Dataset entries
★ ★ ★ ★ ★

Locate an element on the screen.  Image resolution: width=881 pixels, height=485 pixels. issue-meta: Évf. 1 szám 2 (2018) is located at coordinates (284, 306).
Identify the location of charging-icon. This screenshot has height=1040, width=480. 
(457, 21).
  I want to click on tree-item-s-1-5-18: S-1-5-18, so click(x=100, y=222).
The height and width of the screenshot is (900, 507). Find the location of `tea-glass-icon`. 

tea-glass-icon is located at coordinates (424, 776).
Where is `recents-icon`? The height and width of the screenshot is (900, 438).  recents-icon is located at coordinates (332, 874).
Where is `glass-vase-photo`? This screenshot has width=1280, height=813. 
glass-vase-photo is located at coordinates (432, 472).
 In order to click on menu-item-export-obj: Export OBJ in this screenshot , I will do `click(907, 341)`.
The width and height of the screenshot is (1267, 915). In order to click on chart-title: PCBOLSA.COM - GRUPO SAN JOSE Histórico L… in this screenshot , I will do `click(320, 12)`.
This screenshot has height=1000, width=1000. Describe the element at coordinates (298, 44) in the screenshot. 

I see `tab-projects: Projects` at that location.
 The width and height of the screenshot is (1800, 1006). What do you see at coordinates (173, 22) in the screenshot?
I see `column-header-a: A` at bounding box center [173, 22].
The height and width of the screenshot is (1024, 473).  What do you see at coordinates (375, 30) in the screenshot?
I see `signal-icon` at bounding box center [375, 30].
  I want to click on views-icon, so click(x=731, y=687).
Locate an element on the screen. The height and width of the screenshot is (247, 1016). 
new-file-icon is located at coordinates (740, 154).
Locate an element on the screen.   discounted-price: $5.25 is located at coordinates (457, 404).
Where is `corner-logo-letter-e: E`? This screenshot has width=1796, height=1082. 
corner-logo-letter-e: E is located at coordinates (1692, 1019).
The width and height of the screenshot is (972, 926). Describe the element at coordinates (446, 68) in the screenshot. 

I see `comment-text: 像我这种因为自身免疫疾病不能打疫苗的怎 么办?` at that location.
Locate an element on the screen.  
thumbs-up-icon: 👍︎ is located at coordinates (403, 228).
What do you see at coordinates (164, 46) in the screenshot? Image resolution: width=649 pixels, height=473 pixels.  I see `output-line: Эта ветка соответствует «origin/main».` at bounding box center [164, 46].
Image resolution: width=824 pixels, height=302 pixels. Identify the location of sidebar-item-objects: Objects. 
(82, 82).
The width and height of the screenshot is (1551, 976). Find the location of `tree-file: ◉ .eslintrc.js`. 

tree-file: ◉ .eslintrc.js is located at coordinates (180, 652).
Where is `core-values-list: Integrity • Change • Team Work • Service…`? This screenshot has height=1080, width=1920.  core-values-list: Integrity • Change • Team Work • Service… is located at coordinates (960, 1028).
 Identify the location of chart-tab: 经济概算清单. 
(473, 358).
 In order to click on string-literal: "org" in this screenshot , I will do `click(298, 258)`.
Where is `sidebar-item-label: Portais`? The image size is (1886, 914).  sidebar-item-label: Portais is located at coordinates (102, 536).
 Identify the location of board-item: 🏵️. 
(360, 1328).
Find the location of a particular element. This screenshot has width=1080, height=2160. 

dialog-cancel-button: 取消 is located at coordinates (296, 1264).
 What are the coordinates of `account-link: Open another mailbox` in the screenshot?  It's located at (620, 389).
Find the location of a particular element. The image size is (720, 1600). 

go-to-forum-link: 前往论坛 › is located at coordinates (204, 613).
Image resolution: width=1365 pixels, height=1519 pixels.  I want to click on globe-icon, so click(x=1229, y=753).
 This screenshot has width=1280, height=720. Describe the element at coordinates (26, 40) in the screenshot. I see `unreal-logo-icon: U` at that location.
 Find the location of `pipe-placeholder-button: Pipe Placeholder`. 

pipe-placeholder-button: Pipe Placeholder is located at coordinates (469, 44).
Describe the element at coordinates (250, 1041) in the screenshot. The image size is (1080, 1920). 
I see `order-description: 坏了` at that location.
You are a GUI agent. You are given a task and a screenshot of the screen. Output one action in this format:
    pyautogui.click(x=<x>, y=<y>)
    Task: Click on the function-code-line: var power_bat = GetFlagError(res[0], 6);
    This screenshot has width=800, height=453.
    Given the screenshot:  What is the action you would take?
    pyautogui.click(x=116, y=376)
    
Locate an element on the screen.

★ ★ ★ ★ ★

> [Directions]: Copy the records word for word, starting at their first line and ending with the line that contains "new-file-icon is located".

> [Response to the exercise]:
Locate an element on the screen.  Image resolution: width=881 pixels, height=485 pixels. issue-meta: Évf. 1 szám 2 (2018) is located at coordinates (284, 306).
Identify the location of charging-icon. This screenshot has height=1040, width=480. 
(457, 21).
  I want to click on tree-item-s-1-5-18: S-1-5-18, so click(x=100, y=222).
The height and width of the screenshot is (900, 507). Find the location of `tea-glass-icon`. 

tea-glass-icon is located at coordinates (424, 776).
Where is `recents-icon`? The height and width of the screenshot is (900, 438).  recents-icon is located at coordinates (332, 874).
Where is `glass-vase-photo`? This screenshot has width=1280, height=813. 
glass-vase-photo is located at coordinates (432, 472).
 In order to click on menu-item-export-obj: Export OBJ in this screenshot , I will do `click(907, 341)`.
The width and height of the screenshot is (1267, 915). In order to click on chart-title: PCBOLSA.COM - GRUPO SAN JOSE Histórico L… in this screenshot , I will do `click(320, 12)`.
This screenshot has height=1000, width=1000. Describe the element at coordinates (298, 44) in the screenshot. 

I see `tab-projects: Projects` at that location.
 The width and height of the screenshot is (1800, 1006). What do you see at coordinates (173, 22) in the screenshot?
I see `column-header-a: A` at bounding box center [173, 22].
The height and width of the screenshot is (1024, 473).  What do you see at coordinates (375, 30) in the screenshot?
I see `signal-icon` at bounding box center [375, 30].
  I want to click on views-icon, so click(x=731, y=687).
Locate an element on the screen. The height and width of the screenshot is (247, 1016). 
new-file-icon is located at coordinates (740, 154).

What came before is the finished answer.